What is needed:
Go through the records below line by line. Count the lines with "panel" and give the count alone.

___ Information

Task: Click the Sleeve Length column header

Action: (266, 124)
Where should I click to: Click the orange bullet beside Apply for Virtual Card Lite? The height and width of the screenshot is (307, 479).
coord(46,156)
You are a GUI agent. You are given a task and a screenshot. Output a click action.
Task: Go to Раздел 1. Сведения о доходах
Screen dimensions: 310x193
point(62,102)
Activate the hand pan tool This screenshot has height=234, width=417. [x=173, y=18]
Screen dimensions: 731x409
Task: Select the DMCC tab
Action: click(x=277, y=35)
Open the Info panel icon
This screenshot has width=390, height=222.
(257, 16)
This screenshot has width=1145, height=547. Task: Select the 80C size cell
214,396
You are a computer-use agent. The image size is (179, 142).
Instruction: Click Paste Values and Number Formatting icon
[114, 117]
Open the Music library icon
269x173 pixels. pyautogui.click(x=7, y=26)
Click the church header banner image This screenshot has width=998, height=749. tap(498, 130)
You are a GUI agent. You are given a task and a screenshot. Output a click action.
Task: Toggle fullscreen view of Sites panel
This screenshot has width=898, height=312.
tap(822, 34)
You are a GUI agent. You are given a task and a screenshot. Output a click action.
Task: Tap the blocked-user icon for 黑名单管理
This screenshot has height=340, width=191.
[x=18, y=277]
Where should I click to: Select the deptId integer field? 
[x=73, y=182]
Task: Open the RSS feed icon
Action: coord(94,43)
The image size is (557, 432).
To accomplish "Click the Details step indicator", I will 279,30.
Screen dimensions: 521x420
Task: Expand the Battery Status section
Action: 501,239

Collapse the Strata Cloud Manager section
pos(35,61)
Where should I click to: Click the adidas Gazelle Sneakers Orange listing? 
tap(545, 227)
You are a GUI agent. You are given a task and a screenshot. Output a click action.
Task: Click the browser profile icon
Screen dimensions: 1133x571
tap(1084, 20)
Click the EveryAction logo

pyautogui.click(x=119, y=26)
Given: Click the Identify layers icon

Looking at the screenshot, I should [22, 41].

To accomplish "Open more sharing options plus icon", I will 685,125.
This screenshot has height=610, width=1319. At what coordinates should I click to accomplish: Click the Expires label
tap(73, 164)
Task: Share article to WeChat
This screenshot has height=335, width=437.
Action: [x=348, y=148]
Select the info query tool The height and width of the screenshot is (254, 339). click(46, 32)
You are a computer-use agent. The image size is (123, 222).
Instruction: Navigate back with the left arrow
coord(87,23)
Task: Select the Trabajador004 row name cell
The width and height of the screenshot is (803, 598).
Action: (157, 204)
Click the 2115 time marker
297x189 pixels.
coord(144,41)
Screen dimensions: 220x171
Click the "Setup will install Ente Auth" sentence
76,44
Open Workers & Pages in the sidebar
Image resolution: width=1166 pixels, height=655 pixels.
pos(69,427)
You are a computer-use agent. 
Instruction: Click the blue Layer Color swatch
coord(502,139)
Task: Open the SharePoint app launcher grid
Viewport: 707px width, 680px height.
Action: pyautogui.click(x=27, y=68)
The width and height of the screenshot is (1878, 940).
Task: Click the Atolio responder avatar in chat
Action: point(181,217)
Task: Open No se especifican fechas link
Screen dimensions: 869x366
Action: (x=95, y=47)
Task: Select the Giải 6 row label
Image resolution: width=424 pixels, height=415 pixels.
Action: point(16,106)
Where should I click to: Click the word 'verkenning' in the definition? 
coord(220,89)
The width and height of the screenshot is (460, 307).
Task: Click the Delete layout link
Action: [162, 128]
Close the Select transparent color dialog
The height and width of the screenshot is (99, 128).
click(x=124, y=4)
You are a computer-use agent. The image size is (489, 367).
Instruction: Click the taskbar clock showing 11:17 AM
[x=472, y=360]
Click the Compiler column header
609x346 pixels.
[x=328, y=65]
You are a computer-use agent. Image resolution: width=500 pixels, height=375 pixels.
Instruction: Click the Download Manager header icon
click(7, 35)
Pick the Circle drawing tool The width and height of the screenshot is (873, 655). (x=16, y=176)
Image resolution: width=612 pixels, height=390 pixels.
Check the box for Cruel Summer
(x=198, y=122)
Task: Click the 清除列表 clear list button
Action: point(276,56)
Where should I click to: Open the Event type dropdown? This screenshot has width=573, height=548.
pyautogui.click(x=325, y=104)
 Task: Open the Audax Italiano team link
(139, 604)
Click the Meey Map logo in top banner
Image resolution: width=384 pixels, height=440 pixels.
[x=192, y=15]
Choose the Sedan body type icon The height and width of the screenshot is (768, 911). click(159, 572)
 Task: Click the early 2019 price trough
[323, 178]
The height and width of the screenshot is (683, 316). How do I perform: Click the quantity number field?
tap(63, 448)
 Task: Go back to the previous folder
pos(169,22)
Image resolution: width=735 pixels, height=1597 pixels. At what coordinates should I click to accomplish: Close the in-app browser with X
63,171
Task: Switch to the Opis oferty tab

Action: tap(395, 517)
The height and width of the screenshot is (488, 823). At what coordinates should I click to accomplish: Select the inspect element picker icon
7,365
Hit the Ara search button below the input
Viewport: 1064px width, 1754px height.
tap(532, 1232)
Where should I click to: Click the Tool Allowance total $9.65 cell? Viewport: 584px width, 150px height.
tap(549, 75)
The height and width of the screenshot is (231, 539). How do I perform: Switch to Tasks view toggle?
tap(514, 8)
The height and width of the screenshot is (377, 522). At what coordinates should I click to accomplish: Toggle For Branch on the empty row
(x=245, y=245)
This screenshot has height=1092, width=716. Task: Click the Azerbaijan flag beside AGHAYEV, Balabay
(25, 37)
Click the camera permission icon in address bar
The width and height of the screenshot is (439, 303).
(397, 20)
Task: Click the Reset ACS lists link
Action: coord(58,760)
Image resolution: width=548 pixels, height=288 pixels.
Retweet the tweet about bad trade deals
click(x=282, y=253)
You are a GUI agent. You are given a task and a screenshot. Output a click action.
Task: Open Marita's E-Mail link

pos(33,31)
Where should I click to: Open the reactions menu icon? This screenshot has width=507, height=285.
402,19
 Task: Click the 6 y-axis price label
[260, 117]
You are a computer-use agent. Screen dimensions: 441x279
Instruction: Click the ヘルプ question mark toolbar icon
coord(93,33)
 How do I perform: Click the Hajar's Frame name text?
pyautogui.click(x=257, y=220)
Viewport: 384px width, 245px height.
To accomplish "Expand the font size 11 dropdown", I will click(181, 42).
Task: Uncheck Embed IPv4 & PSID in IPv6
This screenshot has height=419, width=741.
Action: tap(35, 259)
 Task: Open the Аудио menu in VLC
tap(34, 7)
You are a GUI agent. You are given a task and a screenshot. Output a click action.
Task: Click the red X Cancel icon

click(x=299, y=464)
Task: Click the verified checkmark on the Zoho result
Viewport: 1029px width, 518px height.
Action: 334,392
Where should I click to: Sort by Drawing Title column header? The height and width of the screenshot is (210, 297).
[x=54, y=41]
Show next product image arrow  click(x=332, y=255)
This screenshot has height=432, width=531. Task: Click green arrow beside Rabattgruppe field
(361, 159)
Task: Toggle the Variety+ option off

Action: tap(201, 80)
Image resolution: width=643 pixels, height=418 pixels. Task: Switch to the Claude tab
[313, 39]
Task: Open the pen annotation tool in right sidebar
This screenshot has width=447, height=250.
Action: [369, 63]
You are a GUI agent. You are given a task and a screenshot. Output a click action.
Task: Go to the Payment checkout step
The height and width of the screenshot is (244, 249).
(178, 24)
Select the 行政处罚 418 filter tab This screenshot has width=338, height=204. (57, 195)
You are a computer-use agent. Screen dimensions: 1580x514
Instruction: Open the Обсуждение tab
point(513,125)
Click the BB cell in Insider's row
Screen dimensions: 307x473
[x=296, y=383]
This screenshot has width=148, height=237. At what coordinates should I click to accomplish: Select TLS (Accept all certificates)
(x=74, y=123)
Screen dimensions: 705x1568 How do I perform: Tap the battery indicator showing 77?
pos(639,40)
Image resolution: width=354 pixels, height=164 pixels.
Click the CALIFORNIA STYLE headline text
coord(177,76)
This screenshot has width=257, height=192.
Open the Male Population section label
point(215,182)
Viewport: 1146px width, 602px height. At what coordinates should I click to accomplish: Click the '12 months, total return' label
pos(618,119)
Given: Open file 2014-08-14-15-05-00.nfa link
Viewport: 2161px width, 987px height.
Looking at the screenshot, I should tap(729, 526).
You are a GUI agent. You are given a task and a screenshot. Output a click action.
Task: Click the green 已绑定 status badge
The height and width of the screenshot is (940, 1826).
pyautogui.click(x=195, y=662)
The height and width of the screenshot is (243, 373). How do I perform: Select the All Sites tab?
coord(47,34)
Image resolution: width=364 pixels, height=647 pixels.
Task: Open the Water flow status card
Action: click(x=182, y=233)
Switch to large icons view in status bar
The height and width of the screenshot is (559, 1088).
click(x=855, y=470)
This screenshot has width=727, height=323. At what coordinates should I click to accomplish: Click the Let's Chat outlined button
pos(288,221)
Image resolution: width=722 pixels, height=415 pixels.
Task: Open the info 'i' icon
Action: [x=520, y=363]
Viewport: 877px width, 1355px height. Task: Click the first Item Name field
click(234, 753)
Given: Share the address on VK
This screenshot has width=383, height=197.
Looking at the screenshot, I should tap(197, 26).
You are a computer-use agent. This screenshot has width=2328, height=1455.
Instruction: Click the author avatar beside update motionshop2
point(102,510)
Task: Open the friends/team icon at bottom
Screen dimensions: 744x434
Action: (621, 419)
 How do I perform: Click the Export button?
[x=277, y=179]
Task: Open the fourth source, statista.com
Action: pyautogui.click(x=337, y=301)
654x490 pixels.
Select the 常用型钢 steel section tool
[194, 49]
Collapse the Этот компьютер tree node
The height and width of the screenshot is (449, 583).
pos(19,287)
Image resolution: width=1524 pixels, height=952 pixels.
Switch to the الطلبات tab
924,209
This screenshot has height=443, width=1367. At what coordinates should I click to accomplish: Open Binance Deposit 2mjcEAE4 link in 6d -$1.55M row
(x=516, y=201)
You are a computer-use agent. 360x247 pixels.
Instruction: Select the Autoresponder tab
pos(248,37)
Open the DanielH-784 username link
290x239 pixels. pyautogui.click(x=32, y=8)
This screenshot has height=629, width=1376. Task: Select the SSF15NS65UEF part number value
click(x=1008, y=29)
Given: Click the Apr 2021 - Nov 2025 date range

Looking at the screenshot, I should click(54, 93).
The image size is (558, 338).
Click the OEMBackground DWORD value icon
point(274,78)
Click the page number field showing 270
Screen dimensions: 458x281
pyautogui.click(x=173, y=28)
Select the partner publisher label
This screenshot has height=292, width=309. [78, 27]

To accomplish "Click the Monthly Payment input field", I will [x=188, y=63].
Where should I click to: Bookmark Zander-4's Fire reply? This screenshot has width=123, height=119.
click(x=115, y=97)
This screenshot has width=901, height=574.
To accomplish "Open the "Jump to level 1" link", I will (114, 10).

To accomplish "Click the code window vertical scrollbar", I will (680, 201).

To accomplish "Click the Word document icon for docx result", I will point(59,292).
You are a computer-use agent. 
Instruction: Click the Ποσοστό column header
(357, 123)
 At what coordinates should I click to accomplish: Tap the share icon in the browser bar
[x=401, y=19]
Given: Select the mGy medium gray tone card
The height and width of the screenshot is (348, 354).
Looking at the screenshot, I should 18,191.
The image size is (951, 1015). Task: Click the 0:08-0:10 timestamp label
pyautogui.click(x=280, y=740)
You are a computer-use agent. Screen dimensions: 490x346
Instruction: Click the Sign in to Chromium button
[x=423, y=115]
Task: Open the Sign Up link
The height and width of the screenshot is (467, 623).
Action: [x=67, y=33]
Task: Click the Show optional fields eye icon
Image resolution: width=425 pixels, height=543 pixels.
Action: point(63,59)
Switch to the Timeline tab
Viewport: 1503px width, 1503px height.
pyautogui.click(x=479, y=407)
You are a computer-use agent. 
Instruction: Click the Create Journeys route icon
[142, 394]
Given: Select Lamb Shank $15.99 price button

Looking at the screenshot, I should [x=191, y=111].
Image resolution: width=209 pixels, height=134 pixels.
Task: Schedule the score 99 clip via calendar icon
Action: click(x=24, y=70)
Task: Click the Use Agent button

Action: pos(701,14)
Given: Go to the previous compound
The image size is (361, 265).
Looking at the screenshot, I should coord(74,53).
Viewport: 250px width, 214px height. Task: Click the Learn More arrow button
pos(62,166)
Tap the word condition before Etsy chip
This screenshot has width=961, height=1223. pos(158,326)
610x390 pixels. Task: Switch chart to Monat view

______

Solution:
2